─── Trecho de origem ───

Muitos não
sabem, mas antes de se tornar comentarista político do “Jornal da Globo”, Arnaldo
Jabor construiu uma carreira como cineasta. Um dos fundadores do Cinema Novo,
lançou filmes que entraram para a história do cinema brasileiro, como “Toda nudez será castigada” (1973), “Eu sei que vou te amar” (1986) e o mais
importante deles, a sua estreia em longas-metragens, o documentário “A opinião pública” lançado 1967. O
objetivo deste documentário era lançar um olhar sobre a classe média brasileira.
A escolha do “objeto” a ser analisado representou uma novidade
interessantíssima na produção cinematográfica brasileira da época, pois os
grandes filmes nacionais lançados até então sempre retratavam minorias sociais,
como moradores de morros (“Rio, Zona
Norte” de 1955 e “Cinco Vezes Favela”
de 1965), retirantes (“A Grande Cidade” de 1966) ou o sofrimento
do nordestino (“Deus e o Diabo na Terra
do Sol” de 1964, “Vidas Secas” de
1963, “O Fuzis” de 1964). A idéia
central do documentário era fazer com que a classe média, principal público consumidor
dos cinemas, visse a si mesmo na própria tela e pudesse lançar um olhar crítico
para si mesmo. Para realizar seu objetivo, Jabor filmou por meses a vida de
moradores do bairro de Copacabana, na cidade do Rio de Janeiro.
Logo no início
do filme, enquanto a tela está toda preta, escutamos uma voz em off proferir: “O filme a que vão assistir foi rodado na cidade do Rio de Janeiro.

─── Dados fornecidos ───

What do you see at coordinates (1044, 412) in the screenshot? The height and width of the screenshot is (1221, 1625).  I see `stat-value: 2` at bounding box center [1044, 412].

───

# [Tarefas obrigatórias]
1. Liste, com o ano, os filmes que o trecho sobre Arnaldo Jabor dá como exemplos de produções nacionais que retratavam minorias sociais.
2. Responda com base no trecho sobre Arnaldo Jabor:
(a) Em que ano foi lançado "Toda nudez será castigada"?
(b) Qual era o objetivo do documentário "A opinião pública"?
(c) Em que bairro Jabor filmou a vida de moradores?
3. Devolva, copiada tal qual está no trecho sobre Arnaldo Jabor, a parte que começa nas palavras que contêm "de 1965), retirantes" e termina em "Copacabana, na cidade do Rio de Janeiro.".

# [Respostas das tarefas]
1.
- "Rio, Zona Norte" (1955)
- "Cinco Vezes Favela" (1965)
- "A Grande Cidade" (1966)
- "Deus e o Diabo na Terra do Sol" (1964)
- "Vidas Secas" (1963)
- "O Fuzis" (1964)

2.
(a) Em 1973.
(b) Lançar um olhar sobre a classe média brasileira.
(c) Em Copacabana, na cidade do Rio de Janeiro.

3.
de 1965), retirantes (“A Grande Cidade” de 1966) ou o sofrimento
do nordestino (“Deus e o Diabo na Terra
do Sol” de 1964, “Vidas Secas” de
1963, “O Fuzis” de 1964). A idéia
central do documentário era fazer com que a classe média, principal público consumidor
dos cinemas, visse a si mesmo na própria tela e pudesse lançar um olhar crítico
para si mesmo. Para realizar seu objetivo, Jabor filmou por meses a vida de
moradores do bairro de Copacabana, na cidade do Rio de Janeiro.